UEFA continues to tinker with its continental club competitions with the introduction this season of the Europa Conference League. That’s the return of three European cup competitions for the first time since the Cup Winners’ Cup and UEFA Cup became the Europa League for the 1999-2000 season. What UEFA’s latest move doesn’t do is restore a competition designed for domestic cup winners. Like the European Cup with league champions, the Cup Winners’ Cup answered a specific question. Who was the best team among the previous season’s domestic cup winners?
The old Cup Winners’ Cup helped teams looking for greater glory take that next step. It was, after all, the second-tier Uefa tournament in between the European Cup and the UEFA Cup. The expansion of the Champions League in the 1990s made the Cup Winners’ Cup obsolete and ultimately defunct. Since then, the long-gone competition and its protagonists have picked up cult status.

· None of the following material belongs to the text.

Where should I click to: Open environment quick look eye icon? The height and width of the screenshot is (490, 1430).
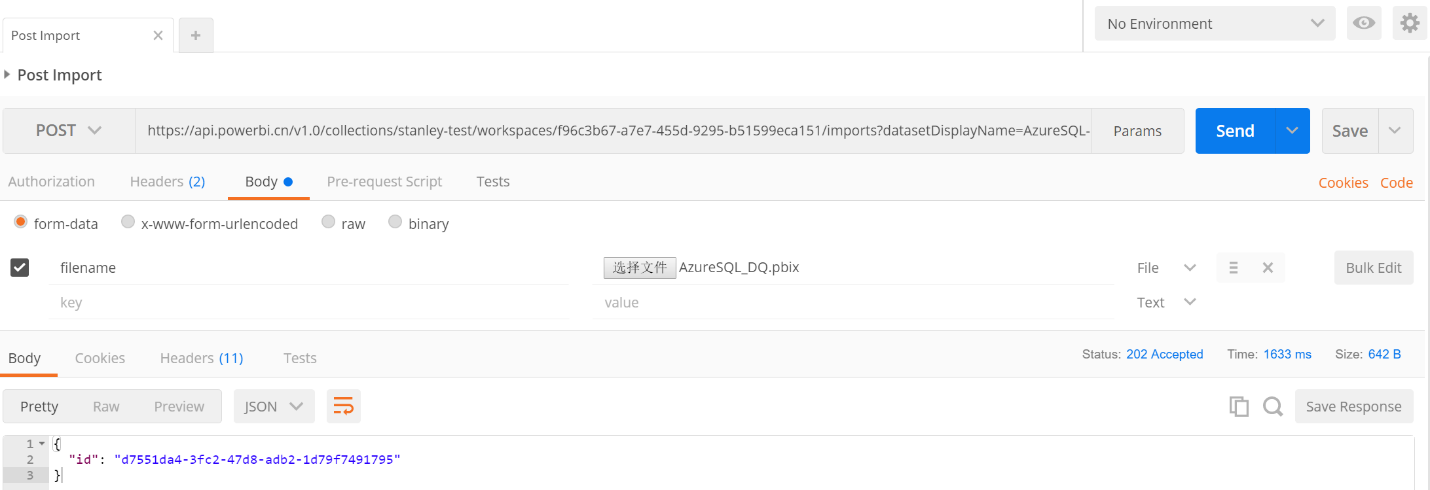pyautogui.click(x=1364, y=23)
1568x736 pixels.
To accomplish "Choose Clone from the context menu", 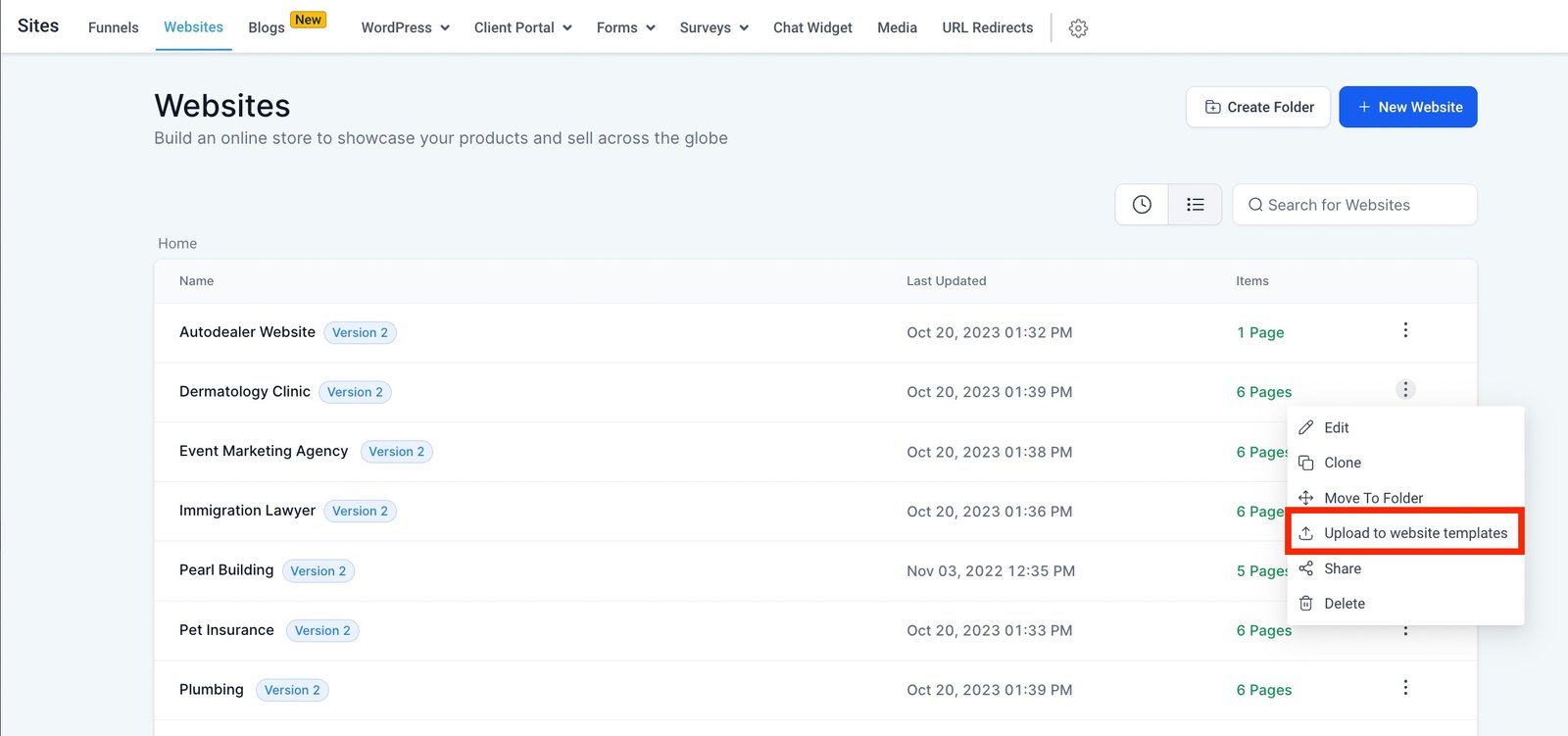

Sampdoria’s 1989-90 Cup Winners’ Cup campaign included Vialli’s seven goals, good enough to make him the competition’s top scorer. The tournament, like all of UEFA’s competitions back then, was a bracket-style format with home-and-away legs used to determine which teams advanced. The final was a stand-alone game played at a predetermined venue. In the second round, Samp famously outlasted Borussia Dortmund of then-West Germany 1-1, followed by a 2-0 win at home in Genoa. Vialli scored both those goals in the return leg to see his side through.
Vialli tallied another brace in the first leg of the semifinal clash versus Monaco, a team that featured striker George Weah. The game took place a decade before Weah’s son Tim, a USMNT player, had even been born. The 2-0 road win – coupled by another victory with the identical score in the second leg at home – allowed Sampdoria to reach the final on May 9 in the Swedish city of Gothenburg. It was another two-goal performance from Vialli in the final that helped Sampdoria beat Anderlecht.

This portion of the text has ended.